Now we're all busy looking for little flowers and plants that we'd never even noticed before today. Soon we cross the creek and head up the hill through the meadow. Seems like all of us have a lot of questions. What is this, Teacher? What is that, Teacher? Can we use this? Is this good to eat? Why does this flower have a big bulb on it? Or sometimes she'll ask, when she discovers something she thinks we should know about, "Do you all know what this is?" We talk and laugh and have a lot of fun as we hunt for things and then lay them carefully in the market basket swinging from Teacher's arm.

Soon its lunchtime and we head back down the hill towards the creek to our favorite lunch spot at the big rock. While we're eating Teacher asks us to notice the rocks and the little pool and the shape and color of things in the creek and how we all look sitting around here together. She says tomorrow she'd like each of us to draw a picture of our lunch today here by the creek. I guess it would make a nice picture. Maybe we'll pick out the better ones to take to the Fair. After lunch, and of course, after we catch a minnow or two for the fish bowl, we head up the bank again across the dirt road. But by this time we're way down by the church cemetery. Then we walk up towards the school.

We're all pretty tired as we trudge up the hill. I think Teacher's tired too, but she also seems quite pleased with what we've gathered today. Tomorrow we'll begin reading about every thing we've found and then carefully mount them and write the name under each one and tell something interesting about it.

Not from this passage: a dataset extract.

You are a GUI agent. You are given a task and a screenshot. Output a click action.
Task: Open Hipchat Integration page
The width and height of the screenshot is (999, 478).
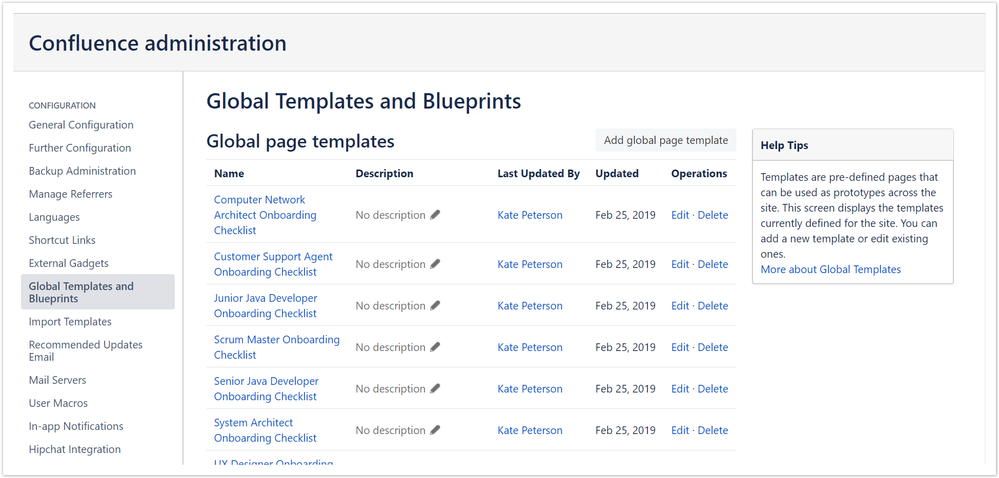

"Shhhh-everyone be quiet," Teacher says suddenly. "I think there's a robin building a nest in that big apple tree up there by the woodshed. Find some place to sit down and we'll watch her for awhile." As we sit there on rocks and tree stumps, we watch the mother robin fly up and down, up and down, gathering dried bits of grass and pine needles or whatever she finds suitable to build her nest for the soon-to-be baby robins. "We'll keep an eye on them all spring," Teacher says, "but now I think we'd better get back up to the school house."

When we get there I slide into by desk and, golly, it feels good just to sit in my desk seat a few minutes.

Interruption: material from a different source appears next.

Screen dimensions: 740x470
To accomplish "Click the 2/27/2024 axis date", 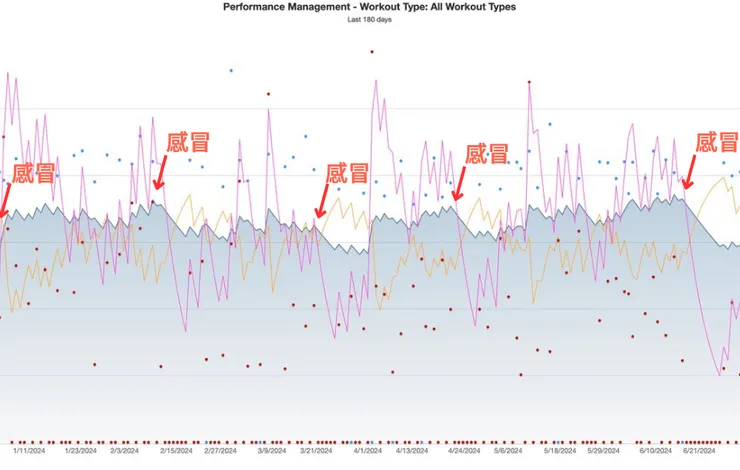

"I hope you've had fun today," Teacher says, "but you'd all better get to bed early tonight because we have a lot of work to do tomorrow."

After Teacher dismisses us I start down the hill towards home. The sun is still bright and the air warm, but I don't think I'll stop to play at the creek this afternoon 'cause I've been outside all day, just as I wanted.

Gee, Tinker, you sure missed a fun day.